— start Text provided —

Canada’s “toonie” salutes the Northern Lights

Look up, way up, into the inky dark sky. Faint at first and then brighter ghostly images appear, moving strangely across the heavens. The Northern Lights, the aurora borealis, are putting on a show.

Tonight, they are luminescent green. Perhaps, the next time they might be blue or red. It all depends how the powerful solar stream hits the Earth’s magnetic field, for that is what we are seeing. Streamers of electrons and protons colliding with our ionosphere.

The trick is being in the right spot at the right time. I’ve chased the Northern Lights across Canada and, in 50 years, never seen them. From Yellowknife to Tuktoyaktuk, Churchill and Iqualuit, people say: ‘You should have been here last week,’ or ‘Try next month.’


Hurtigruten serves tiny fishing villages up and down the Norwegian coast

Now we’ve discovered the shipping company Hurtigruten, (pronounced hurtig-rooten meaning ‘express route’) who run boats up and down the coast of Norway. The 125-year-old line offers comfortable passenger accommodation for just a few hundred and not much by way of activities on their ships, beyond the restaurant, bar and coffee shop. Everything is geared to shore excursions and the big draw, between October and March when the nights are long and dark, are the Northern Lights.

In addition, they serve the dozens of fishing villages up and down the coast. Skjervøy, Øksfjord, Berlevå and Båtsfjord are just four of the tongue twisting little harbours we pull into, sometime staying as little as 15 minutes, just like a bus stop. Passengers peering out of their cabin windows in the middle of the night watch cars and passengers unloading and goods and fresh fish loading. Because of the latter, the fresh catch of the day in the restaurant is exceptional every night.


Our ship is named after the northern part of Norway, north of the Arctic Circle

On the MS Nordnorge, the passing scene is spectacular. Vast skies, glaciers tumbling down to the water, rocks everywhere and not much green. Our journey has started at Tromsø, itself several hundred miles above the Arctic Circle, and continues further north round the top of Norway and into the Arctic Ocean, before dipping into the coastal archipelago towards Kirkenes on the Russian border, where we turn back south again. The weather is surprisingly mild for the time of year, though by no means warm. We are only 2,300 km south of the North Pole and about the same distance north of Amsterdam. The Gulf Stream is what is keeping the climate reasonable, for if we were in continental Asia or America at this time of year we could expect temperatures into the minus 50s and worse. As it is, we can enjoy the rear deck hot tub without frostbite. By way of comparison, Kirkenes is at 69°N, Rekjavik in Iceland is at 64°N and Iqualuit in Nunavut is at 63°N. I’ve been in Canada’s Arctic at a similar time of year and it’s impossible to stay outside for more than a few minutes, even with full Arctic gear.


Reindeer pizza

MS Nordnorge was refurbished in 2016 and now features an updated interior. The cabins are sparsely furnished, but comfortable. Most have single beds, but some can be pushed together to make doubles. A few suites have all the comforts of a larger ship. There are three restaurants and the food is exceptional. Culinary highlight for me was reindeer carpaccio pizza. There are countless expeditions and we booked several, but expect to be disappointed if the weather doesn’t cooperate. Our three more challenging adventures were all cancelled, but two excellent and easy trips – one to the Russian border and one to the lookout atop Tromsø – were worth the money.

— end Text provided —
— start Raw data —

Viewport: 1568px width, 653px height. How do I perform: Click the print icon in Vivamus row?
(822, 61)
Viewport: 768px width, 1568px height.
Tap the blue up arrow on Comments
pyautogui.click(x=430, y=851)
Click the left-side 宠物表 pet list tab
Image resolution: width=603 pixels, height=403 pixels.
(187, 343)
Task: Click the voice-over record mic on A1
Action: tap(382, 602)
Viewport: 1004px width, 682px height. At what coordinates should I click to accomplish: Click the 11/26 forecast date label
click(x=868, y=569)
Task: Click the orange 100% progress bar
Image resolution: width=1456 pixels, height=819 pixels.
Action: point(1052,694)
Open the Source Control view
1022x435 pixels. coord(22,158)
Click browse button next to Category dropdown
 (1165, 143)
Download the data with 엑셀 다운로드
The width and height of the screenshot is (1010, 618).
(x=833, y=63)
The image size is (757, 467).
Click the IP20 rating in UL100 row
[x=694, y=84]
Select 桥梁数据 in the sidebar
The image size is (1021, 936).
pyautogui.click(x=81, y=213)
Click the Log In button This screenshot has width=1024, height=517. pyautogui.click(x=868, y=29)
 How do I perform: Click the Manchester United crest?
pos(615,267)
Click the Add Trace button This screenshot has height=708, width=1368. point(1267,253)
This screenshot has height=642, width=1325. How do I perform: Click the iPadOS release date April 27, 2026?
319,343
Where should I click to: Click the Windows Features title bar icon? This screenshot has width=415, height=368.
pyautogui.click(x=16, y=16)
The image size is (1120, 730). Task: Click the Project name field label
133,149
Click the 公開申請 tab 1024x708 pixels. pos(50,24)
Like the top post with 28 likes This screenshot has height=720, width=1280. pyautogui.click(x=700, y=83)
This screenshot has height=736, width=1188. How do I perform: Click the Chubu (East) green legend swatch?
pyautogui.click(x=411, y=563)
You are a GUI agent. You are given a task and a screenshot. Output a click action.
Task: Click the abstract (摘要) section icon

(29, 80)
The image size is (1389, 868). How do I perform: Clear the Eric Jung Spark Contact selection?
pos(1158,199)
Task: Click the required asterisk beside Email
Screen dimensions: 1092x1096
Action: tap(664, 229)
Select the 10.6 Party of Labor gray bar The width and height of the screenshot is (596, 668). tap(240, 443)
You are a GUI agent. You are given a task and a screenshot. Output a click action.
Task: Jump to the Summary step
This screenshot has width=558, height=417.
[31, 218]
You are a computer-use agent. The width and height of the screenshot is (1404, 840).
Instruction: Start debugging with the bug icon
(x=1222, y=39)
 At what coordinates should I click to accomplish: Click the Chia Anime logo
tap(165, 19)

— end Raw data —

Instructions:
1. Answer these questions using the Norway cruise article:
(a) What does the name Hurtigruten mean?
(b) At which town does the ship turn back south?
(c) In what year was MS Nordnorge refurbished?
2. Carry on the Norway cruise article from its final sentence.
The lines above are separate material and are not part of the Norway cruise article.

Responses to the exercise:
1.
(a) It means "express route."
(b) The ship turns back south at Kirkenes, on the Russian border.
(c) MS Nordnorge was refurbished in 2016.

2.
Rounding the North Cape: Russia to the east, Finland to the south and Sweden to the south west

There are 10 ships in the Norway fleet, and more which head to further waters, including Antarctica. Cruises cover the whole coastline and on the 12-day voyage, sightings of the Northern Lights are guaranteed or you get another complimentary cruise. Many cruises include packaged charter flights from European cities direct to the departure port. North American passengers are responsible for getting there independently. All I can say about our strange Bulgarian charter was that it got us there and back. The advantage was that we met over 200 of our fellow passengers on the flight, and amazingly connected with folks we knew from other lives. For us, transfers from and back to the airport were included, as well as a final night ashore in a hotel.


The unguarded border between Russia and Norway where locals cross without papers

During the small amount of time we spent in our cabin, with an unobstructed outside view (no lifeboats in the way), we were able to watch our progress on a live map or live bridge camera. Sightings of interest were broadcast during the day, and on sky watching nights, we could set our internal phone to alert us to Northern Lights sightings.

On the northbound journey, night after night the skies were cloudy or snowy and we began to think the shy aurora will not appear. Rounding the North Cape we were in open ocean for the first time, and began to see how nasty the sea could be in winter. Sitting on deck seven in the bar with panoramic windows, waves were almost breaking over the bow and up to our windows. Not a night to go outside.


Lookout point above Tromso

The final night afloat on our four-day voyage the forecast promised a break-up in the clouds and, with luck, a sighting. Just before midnight, the bridge announced: ‘Northern Lights off the port bow.’ At first sight, I might have thought they were just clouds lit up by the lights of some tiny Arctic village, but there’s nothing north of us but Arctic Ocean all the way to the North Pole. The faint greenish-grey curtains of light hang in the sky off the port side of the ship. They are spooky. Dancing and slowly changing shape, from long trails of ectoplasm-like material to strangely glowing billows.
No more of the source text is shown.